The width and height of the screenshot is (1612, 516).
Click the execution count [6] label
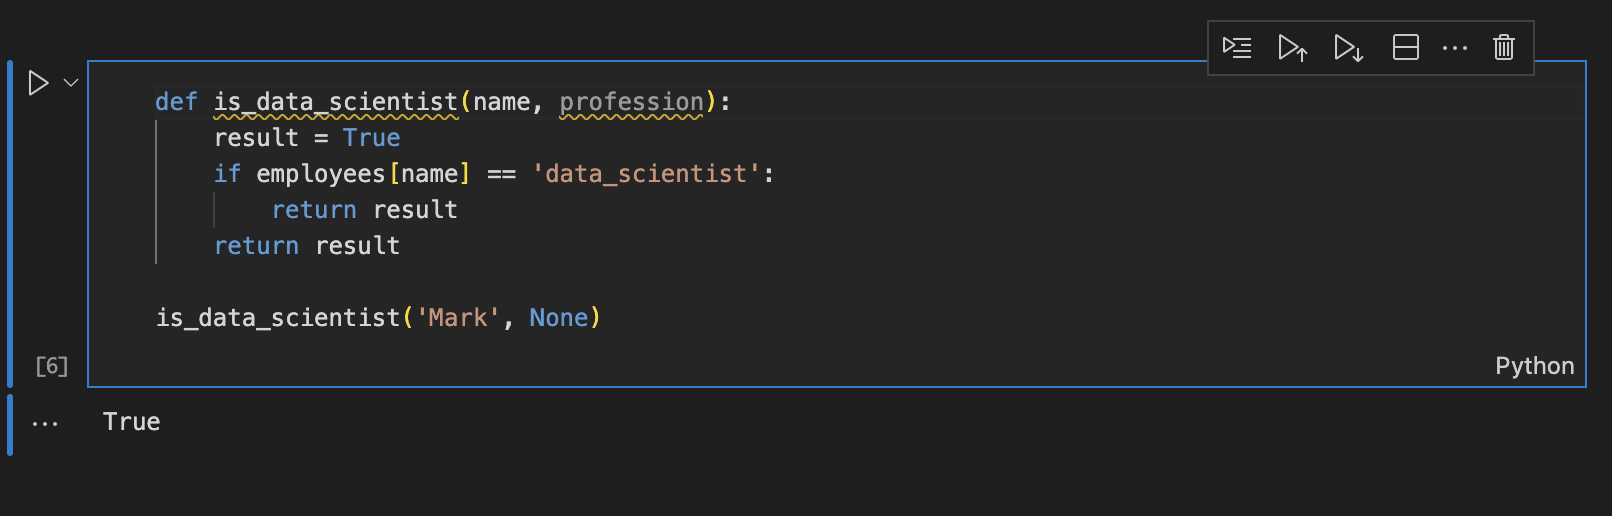[52, 366]
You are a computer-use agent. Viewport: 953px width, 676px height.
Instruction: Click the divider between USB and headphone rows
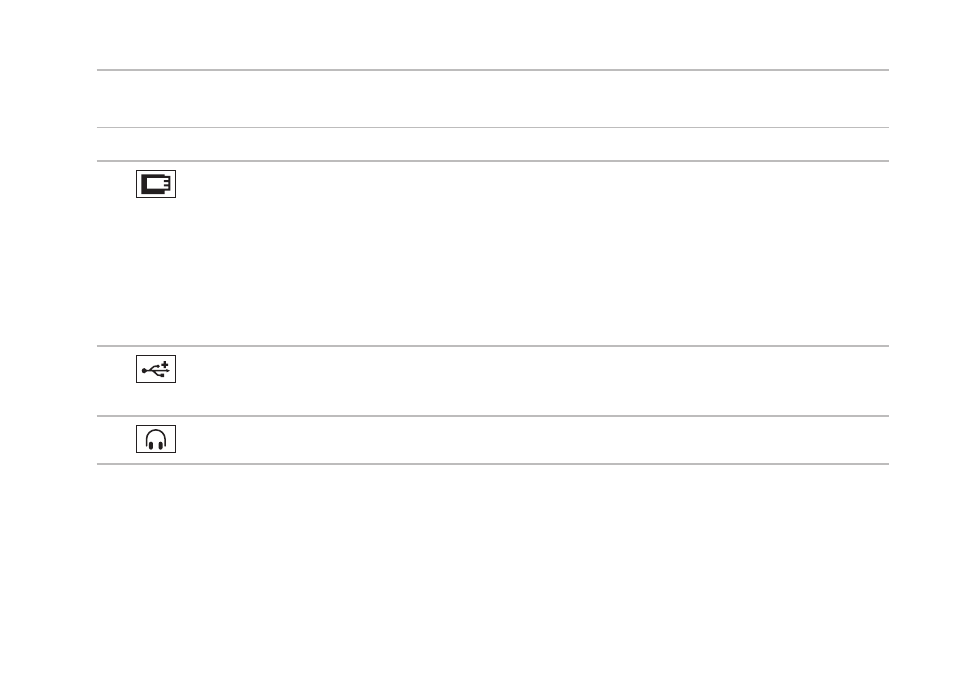click(x=493, y=416)
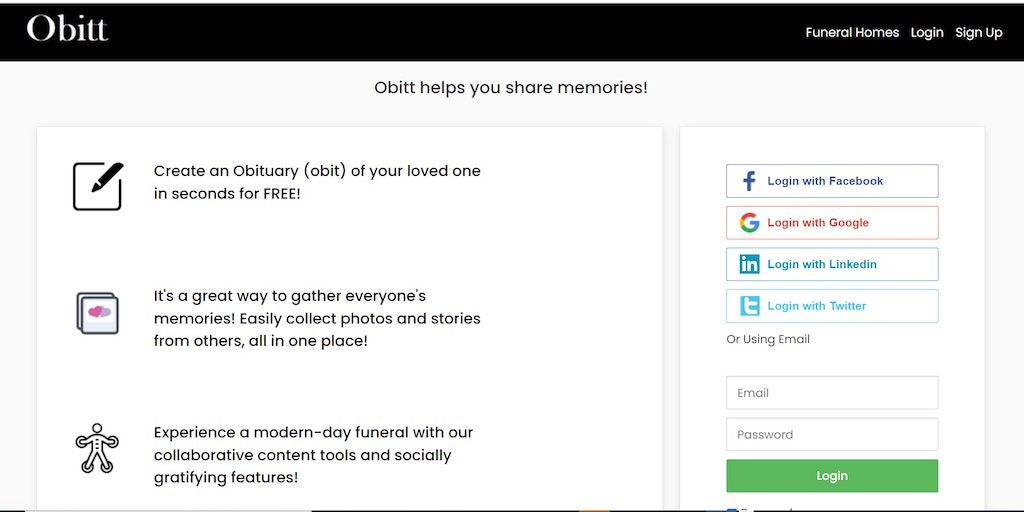Click the person figure collaboration icon
Screen dimensions: 1024x512
click(x=97, y=448)
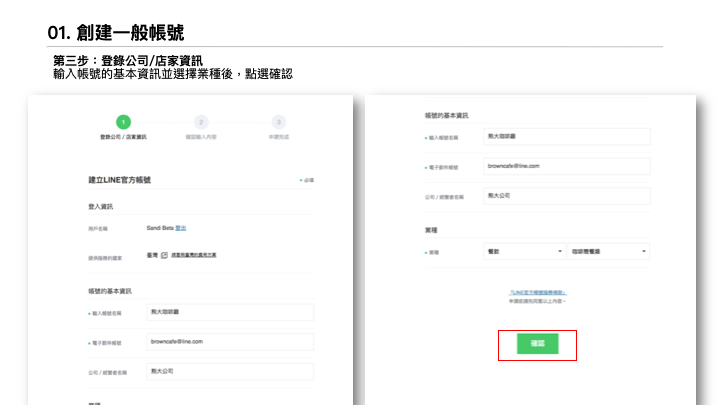Select account name field in right form
Image resolution: width=720 pixels, height=405 pixels.
[566, 135]
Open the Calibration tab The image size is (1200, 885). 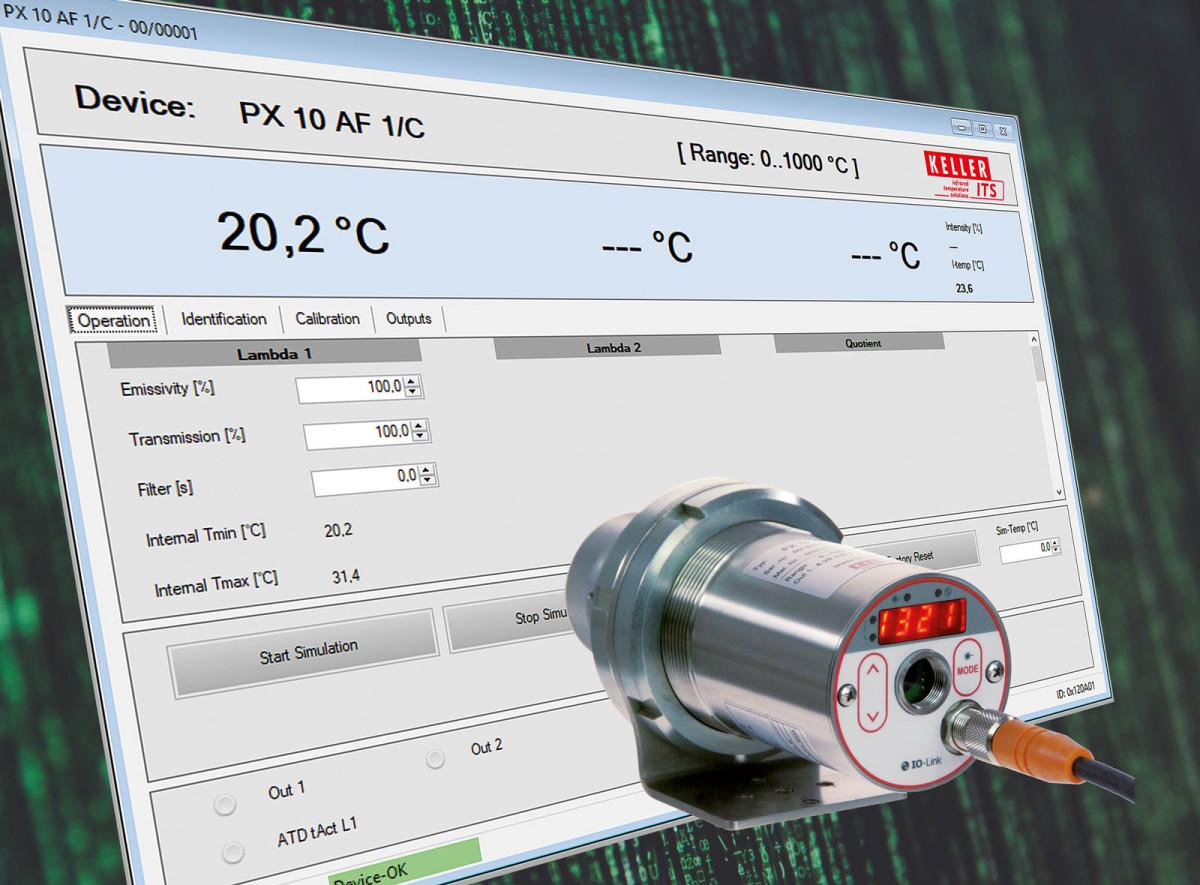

----------------------------------------

Task objective: Exact copy, pictures omitted: every line from the one holding "Click the execution count [6] label" through the last line of the data above, and nothing else.

Response area:
Click the execution count [6] label
[52, 366]
You are a computer-use agent. Viewport: 953px width, 676px height.
Instruction: Click the divider between USB and headphone rows
click(x=493, y=416)
Click the person figure collaboration icon
Screen dimensions: 1024x512
click(x=97, y=448)
Select account name field in right form
Image resolution: width=720 pixels, height=405 pixels.
[566, 135]
Open the Calibration tab The image size is (1200, 885). 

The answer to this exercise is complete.